Looks extra sweet in iPhone.
I’m designing from the content out. Meaning that I designed the middle of the page (the part you read) first. Because that’s what this site is about.
When I was satisfied that it was not only readable but actually encouraged reading, I brought in colors and started working on the footer. (The colors, I need not point out to longtime visitors, hearken back to the zeldman.com brand as it was in the 1990s.)
The footer, I reckoned, was the right place for my literary and software products.
I designed the grid in my head, verified it on sketch paper, and laid out the footer bits in Photoshop just to make sure they fit and looked right. Essentially, though, this is a design process that takes place outside Photoshop. That is, it starts in my head, gets interpreted via CSS, viewed in a browser, and tweaked.
Do not interpret this as me dumping on Photoshop. I love Photoshop and could not live or work without it. But especially for a simple site focused on reading, I find it quicker and easier to tweak font settings in code than to laboriously render pages in Photoshop.
If you view source, I haven’t optimized the CSS. (There’s no sense in doing so yet, as I still have to design the top of the page.)

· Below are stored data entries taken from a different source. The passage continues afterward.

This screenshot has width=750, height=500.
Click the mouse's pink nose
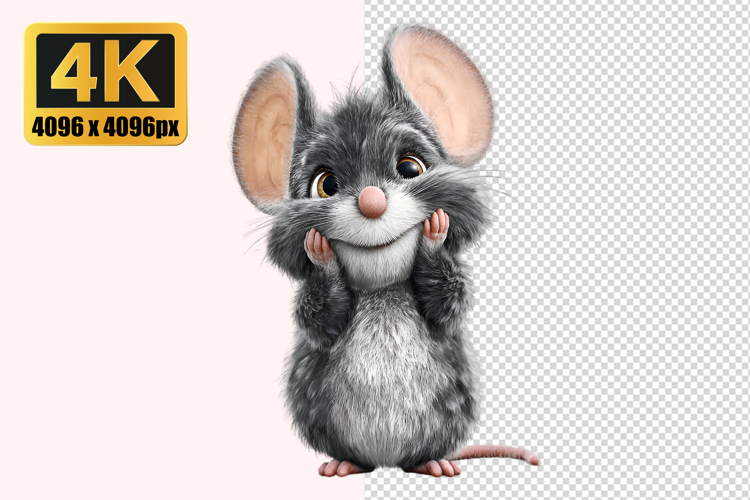[x=372, y=202]
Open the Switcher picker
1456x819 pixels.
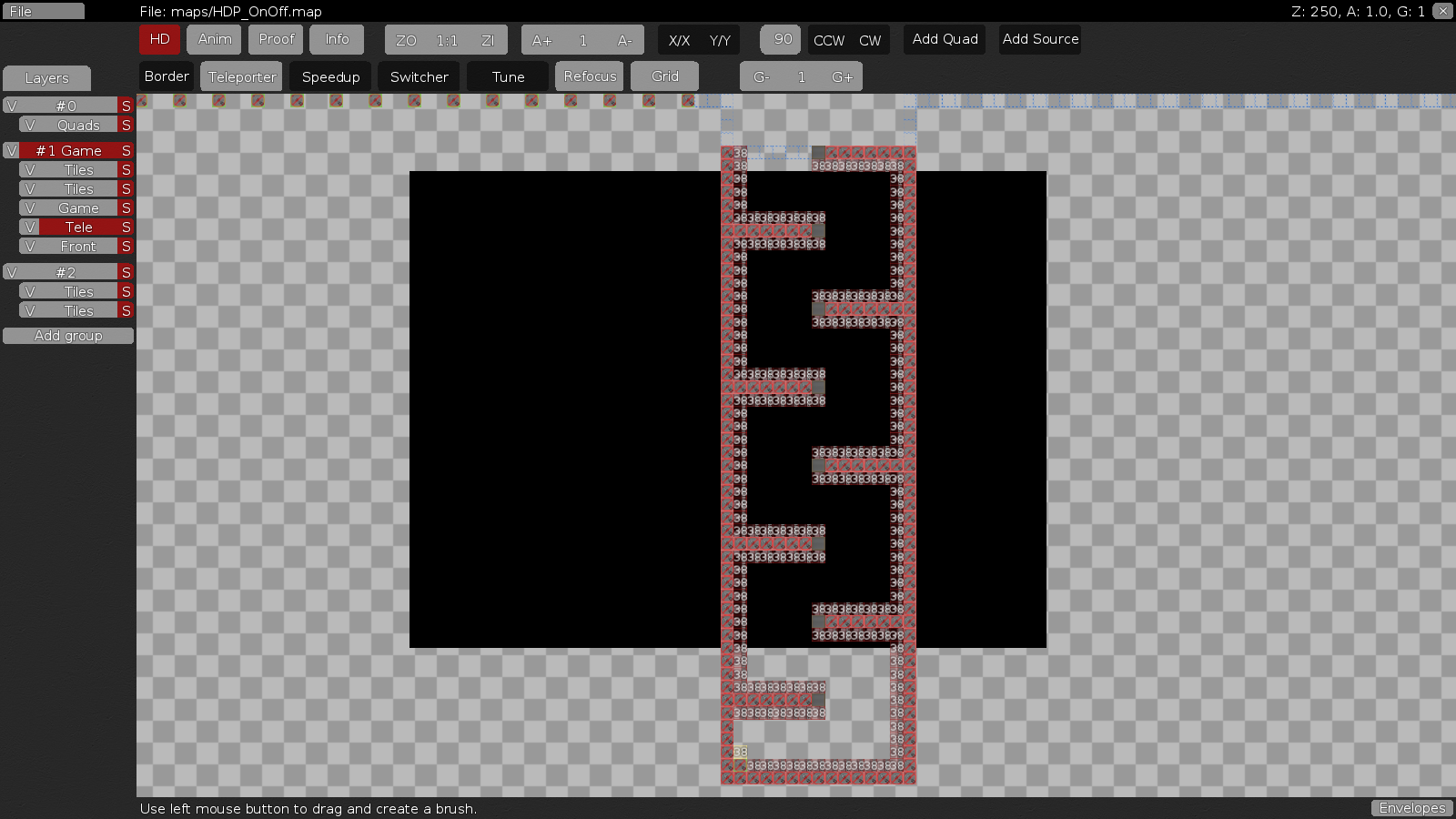pyautogui.click(x=419, y=77)
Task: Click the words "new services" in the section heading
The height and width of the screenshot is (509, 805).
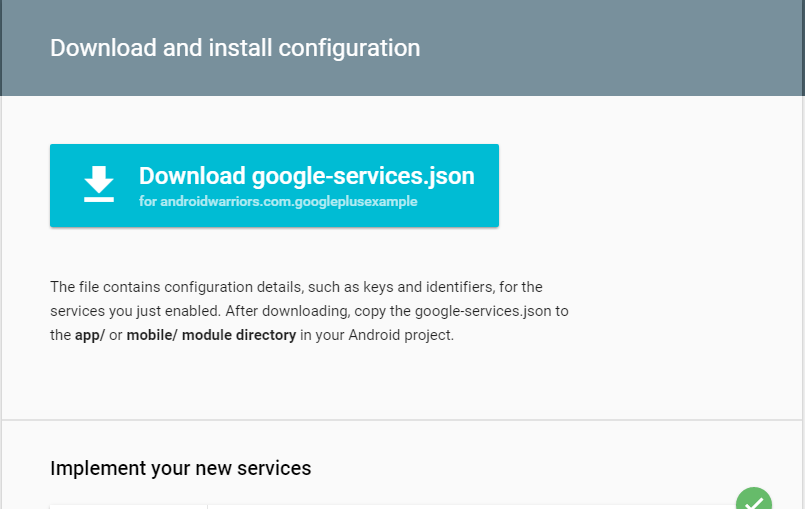Action: point(261,468)
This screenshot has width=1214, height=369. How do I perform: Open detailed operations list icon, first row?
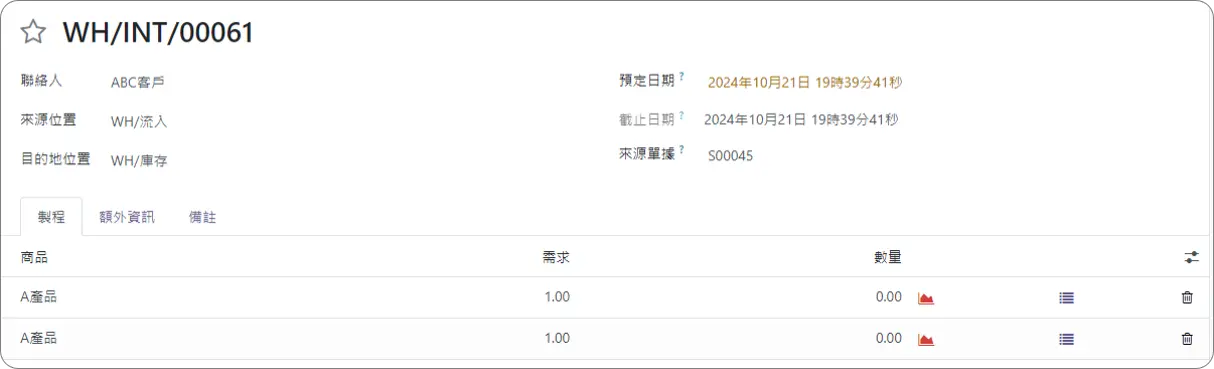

I thought about waiting till I was finished before showing anything. That, after all, is what any sensible designer would do. But this site has a long history of redesigning in public, and the current design has been with us at least four years too long. Since I can’t snap my fingers and change it, sharing is the next best thing.
A work in progress. Like ourselves.
[tags]zeldman, zeldman.com, redesign, webdesign, css, code[/tags]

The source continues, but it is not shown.